Breakfast was laid out in absurd abundance fresh fruit, steaming platters, delicate pastries, meats that probably had names and tragic backstories. Alice stared at it, stomach growling despite her nerves.
Seraphina took a sip from her goblet, eyes never leaving Alice. “So,” she said lightly. “Oni. Parasite armor. World boss participation. You do love making messes, little sparrow.”
Alice looked right at her. “Funny coming from someone who exploded half the sky yesterday.”
Seraphina laughed softly. “Touché.”
Quin finally spoke again. “Eat,” he said. “You’ll need the energy.”
Alice grabbed a piece of bread and tore into it with more **** than strictly necessary.

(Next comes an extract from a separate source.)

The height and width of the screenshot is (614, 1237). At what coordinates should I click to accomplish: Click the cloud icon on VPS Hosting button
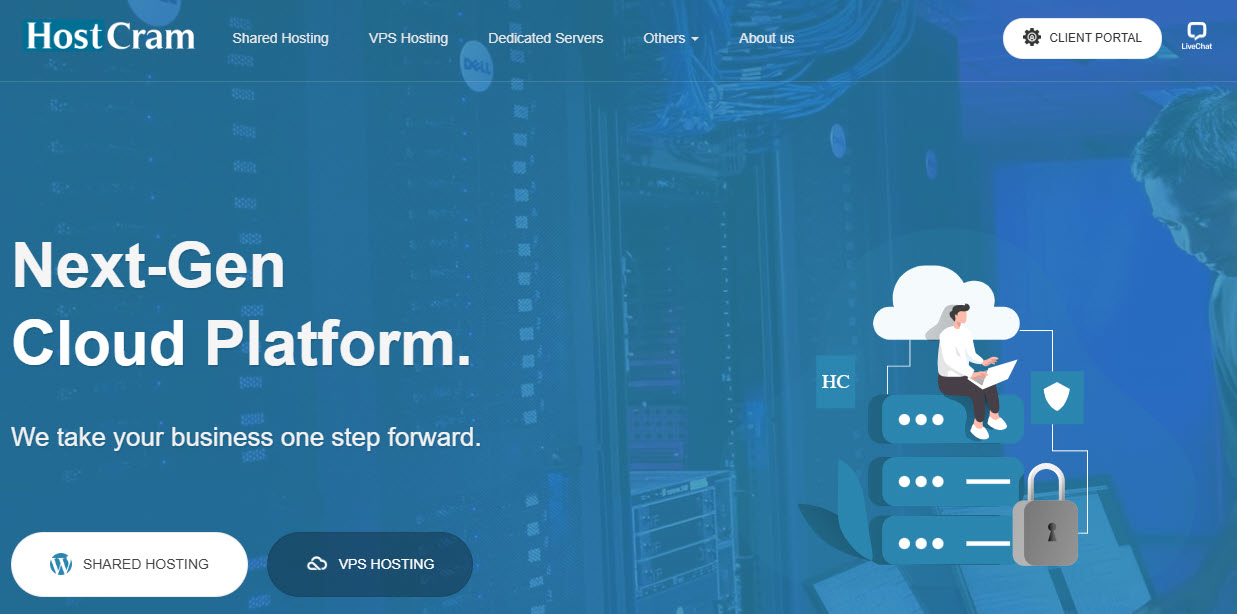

As she chewed, she glanced around the table once more.
This place was dangerous. Beautiful. Cruel.
And it was her family.
She didn’t know whether to feel proud, angry, or terrified.
Probably all three.
Alice tried to focus on the plate in front of her.
It was… fine. The spread was obscene. Crystal dishes, perfectly seared cuts of meat, sauces that probably had their own pedigree. The kind of breakfast that made servants nervous and gods indulgent.
She chewed.
Paused.
“…Yeah, okay,” she muttered. “Bread tastes like fucking cardboard now.”
Nox, standing just behind her chair, said nothing.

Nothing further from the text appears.